River of the golden flowers

Map of the Gladden river

A minor tributary of the river Anduin, called Sîr Ninglor by the Elves, that rose in the eastern Misty Mountains and flowed eastward to meet the Great River at the Gladden Fields.

Though it was hardly more than a hundred miles long, the Gladden played a great part in the histories of the Third Age of the world. In the middle years of that Age war raged in Eriador to the west of the Misty Mountains. In about the year III 1409 a clan of refugee Hobbits, of the strong and resilient Stoor variety, fled eastward across the Mountains and settled by the banks of the Gladden.

We know little of these people, but their society was apparently matriarchal, and they shared many of the same ancient habits and superstitions as their more familiar cousins who remained west of the Mountains. We know that they made a living by fishing among the golden flowers of the Gladden River, and so founded a successful settlement that would last for at least another thousand years.

Some centuries later, another great war occurred, but this time far to the south and east, beyond the forest of Mirkwood. The Stoors knew nothing of this, until refugees from the battles of the south came to settle on the plains to the north of the Gladden. These were noble, fair-haired Men, descendants of the Kings of Rhovanion and ancestors of the Kings of Rohan. They called themselves simply 'horse-people', or Éothéod in their own tongue. These people did not remain by the Gladden for long. Within two centuries, they rode further north to seek new, more open, lands.

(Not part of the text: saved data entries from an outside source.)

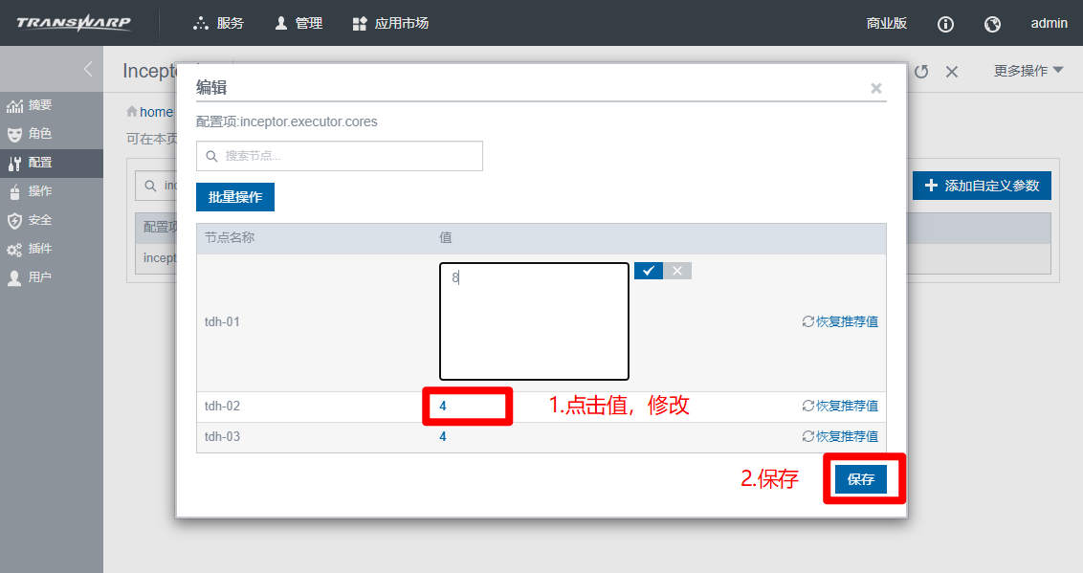1083x573 pixels.
Task: Open the 应用市场 app market
Action: [x=390, y=23]
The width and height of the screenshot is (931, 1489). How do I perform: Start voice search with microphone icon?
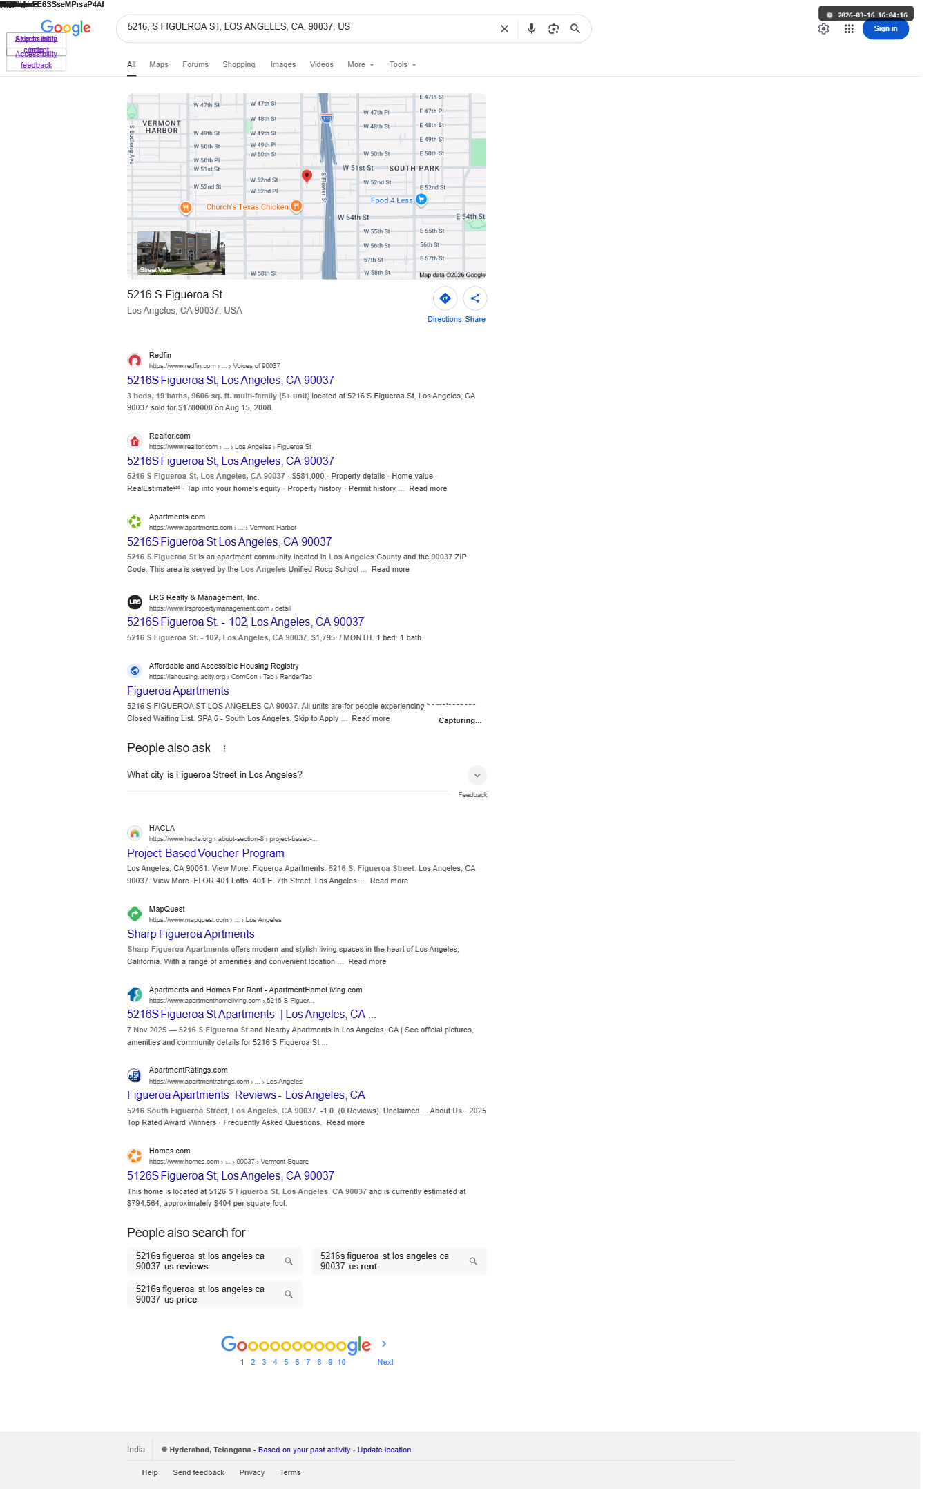[x=531, y=29]
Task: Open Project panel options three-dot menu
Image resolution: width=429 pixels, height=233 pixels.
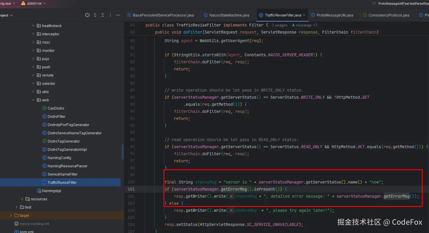Action: pos(110,15)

Though the Éothéod rode into the distant north, many Men remained and so did the Stoors. More than a millennium after their arrival, in about the twenty-fifth century of the Third Age, two young friends of that people journeyed east on the river together to the mouths of the Gladden, where it emptied into the marshlands of the Fields. Through a strange accident, one of them, Déagol by name, fell into the water, and discovered a golden Ring sparkling in the mud on the bottom.2 His friend, Sméagol, wanted the Ring for himself: he throttled Déagol, and returned to his people, secretly carrying the golden and magical Ring. Eventually, his grandmother, who ruled his family, cast him out and he left the banks of the Gladden River to wander into the Misty Mountains and into history, and his name became Gollum.

While Gollum skulked away the centuries under the Mountains of Mist, he outlived all his family and his people. Soon after Gollum's exile, Orcs began to mass in the Mountains nearby, and War of the Dwarves and Orcs brought the armies of the Dwarves to these regions too. Perhaps the Stoors were destroyed by the Orcs, or overrun in the War. Perhaps they were lost in the Fell Winter of III 2911. Whatever happened, we know that no Stoors were left there at the time of the War of the Ring: the Nazgûl went there in search of the Ring, and found only ruins.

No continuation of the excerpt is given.